Regardless of whether West’s statement was an omission or an inconsistency, the failure to
include it in the report does not render Deputy Hughes’s testimony so “inherently
improbable, physically impossible, or so clearly unbelievable that reasonable minds could
not differ thereon.” Id., 378 S.W.3d at 87. Deputy Hughes was questioned extensively on
cross-examination about his failure to include West’s statement in the incident report.
Variances and discrepancies in the proof go to the weight or credibility of the evidence and
are matters for the fact-finder to resolve. Starling v. State, 2016 Ark. 20, at 5, 480 S.W.3d 158,
161.
Finally, we note that there is a clerical error in the sentencing order. West was charged
as a habitual offender, his prior convictions were introduced, and the jury sentenced him as
a habitual offender. However, the box that would indicate West was sentenced as a habitual
offender is not marked. The circuit court is free to correct a clerical error to have the
judgment speak the truth. Carter v. State, 2019 Ark.
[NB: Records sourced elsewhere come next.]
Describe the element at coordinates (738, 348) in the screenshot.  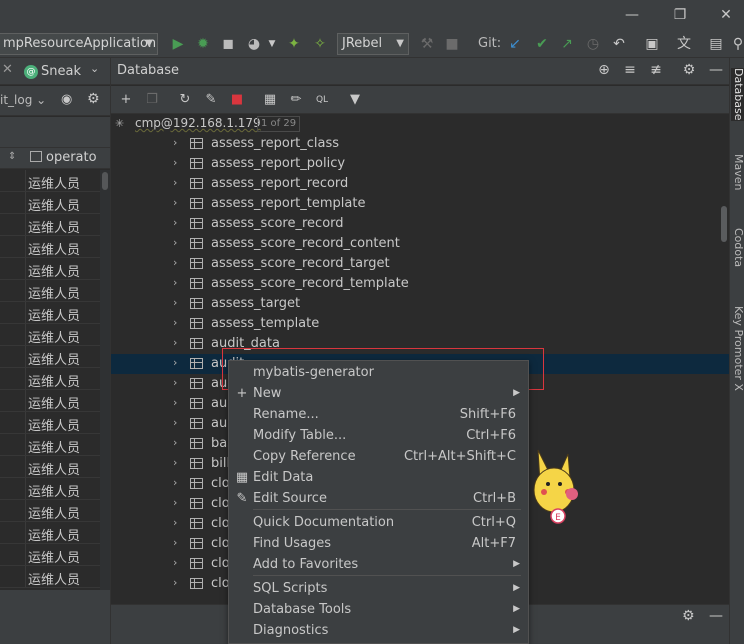
I see `right-tab-key-promoter: Key Promoter X` at that location.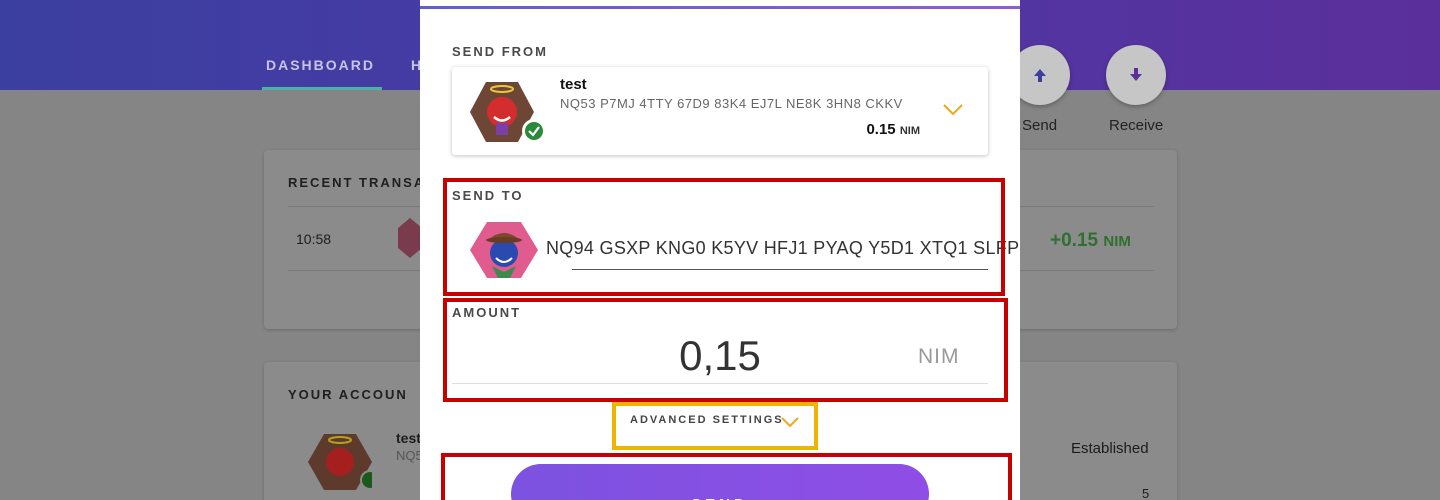 This screenshot has width=1440, height=500. I want to click on chevron-down-icon, so click(953, 110).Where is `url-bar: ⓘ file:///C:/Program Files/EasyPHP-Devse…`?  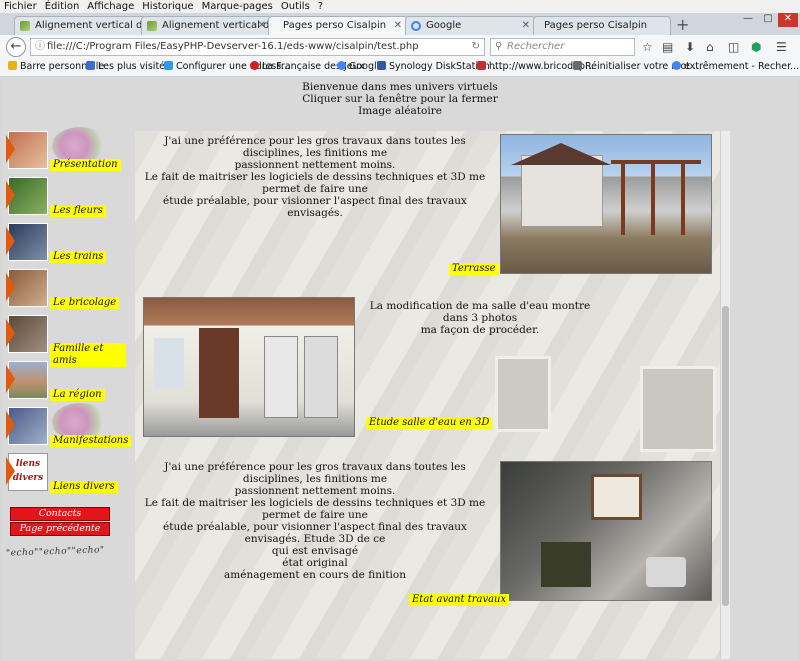
url-bar: ⓘ file:///C:/Program Files/EasyPHP-Devse… is located at coordinates (258, 47). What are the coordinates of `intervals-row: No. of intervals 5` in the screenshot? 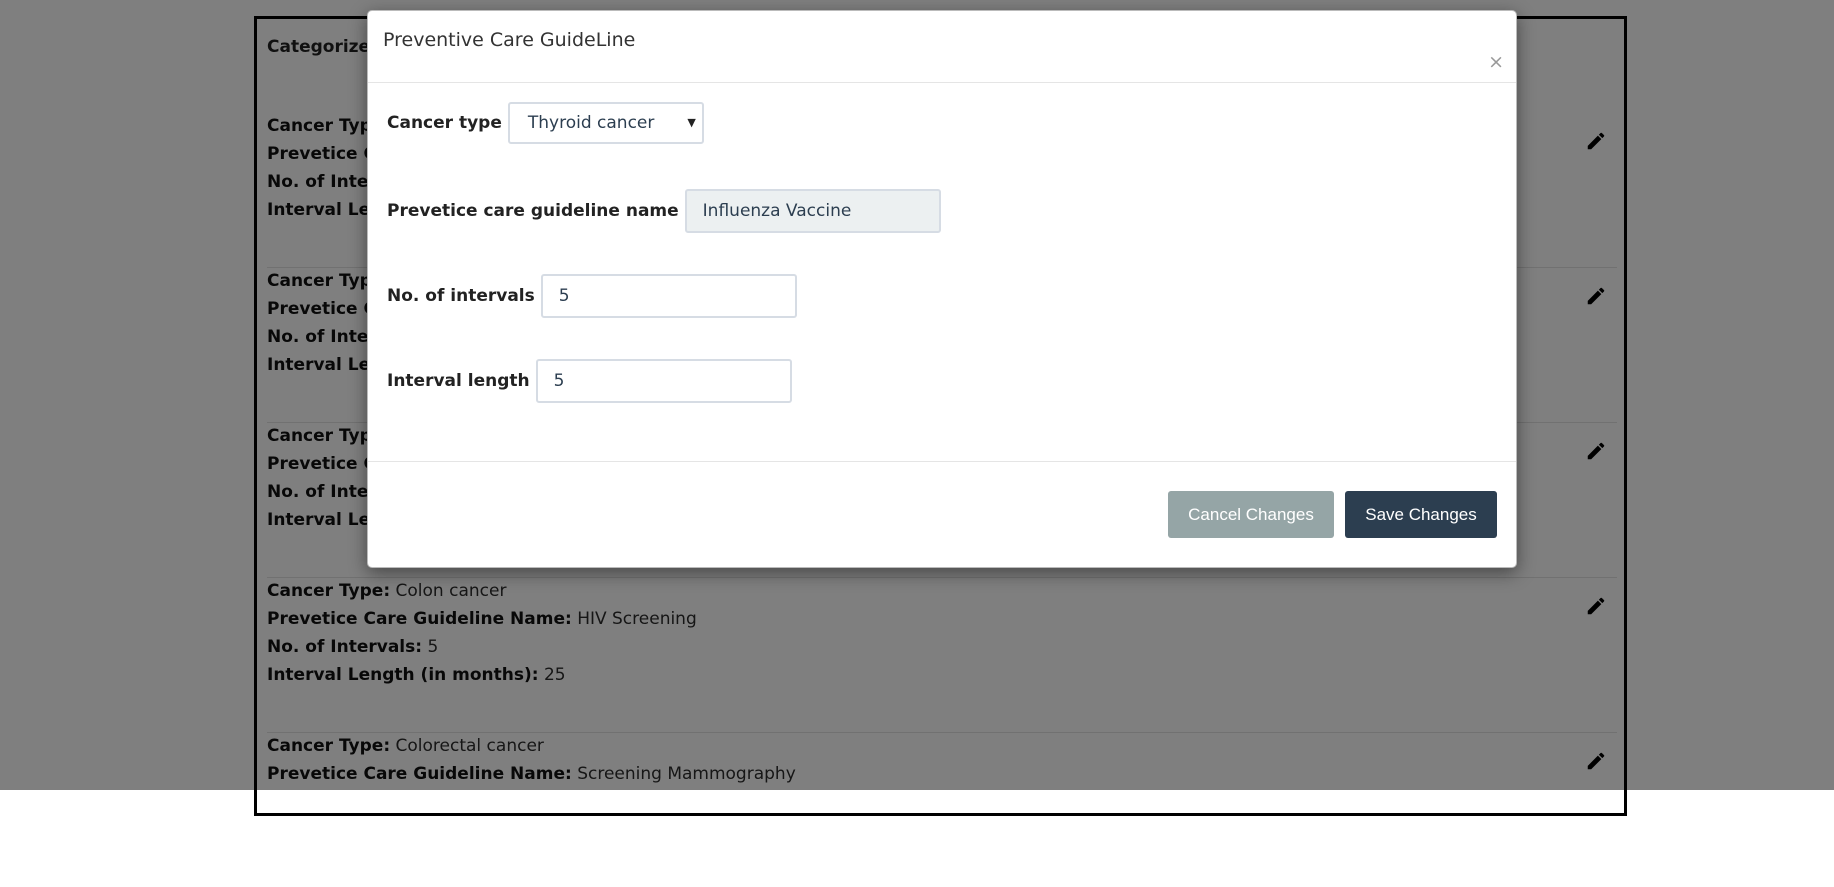 It's located at (592, 296).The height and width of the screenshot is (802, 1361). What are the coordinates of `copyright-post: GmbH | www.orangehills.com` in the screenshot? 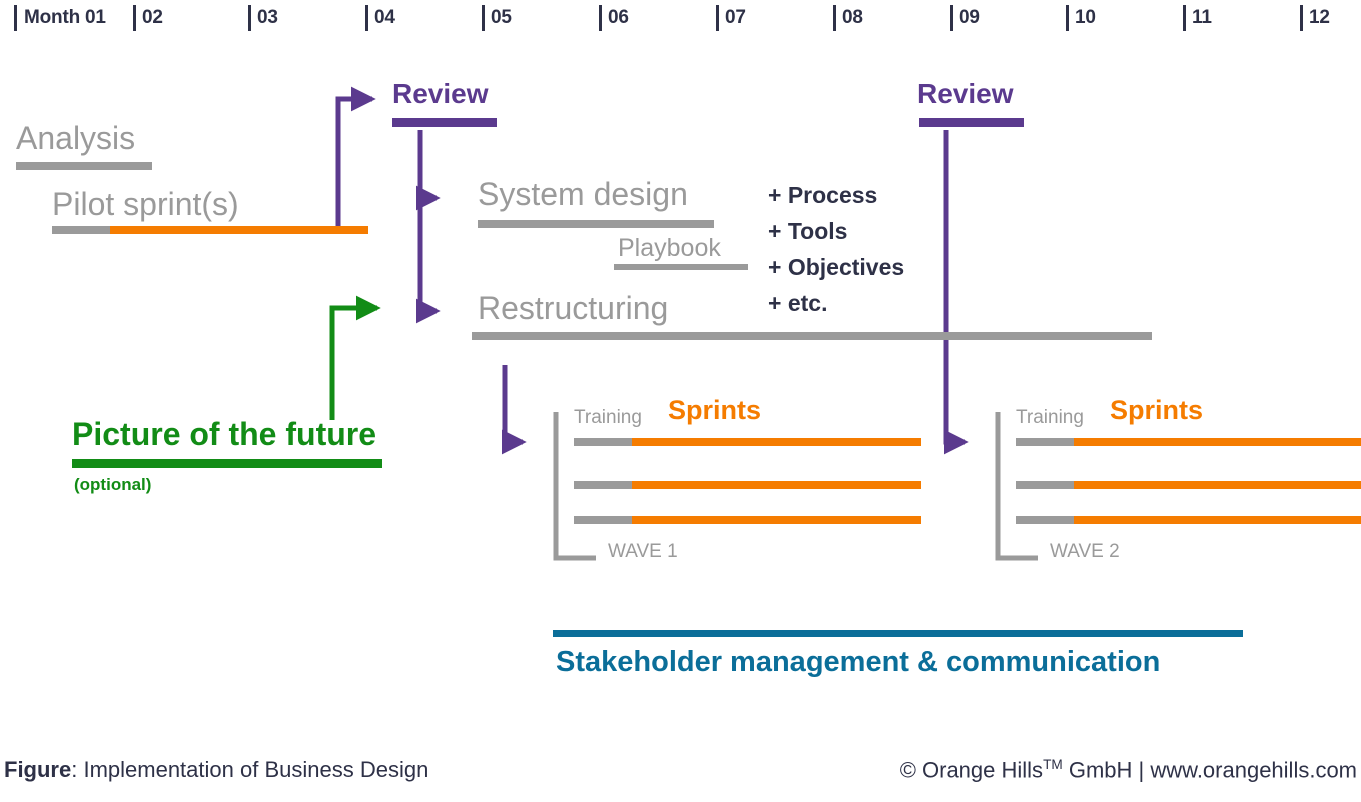 It's located at (1210, 770).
App. 57, 568 S.W.3d 788. Thus, we
affirm West’s conviction but remand to the circuit court with instructions to correct the
sentencing order.
Affirmed; remanded to correct the sentencing order.
TUCKER and MURPHY, JJ., agree.
6 Nicole Gillum, Esquire, PLLC, by: Nicole C. Gillum, for appellant.
Tim Griffin, Att’y Gen., by: David L. Eanes, Jr., Ass’t Att’y Gen., for appellee.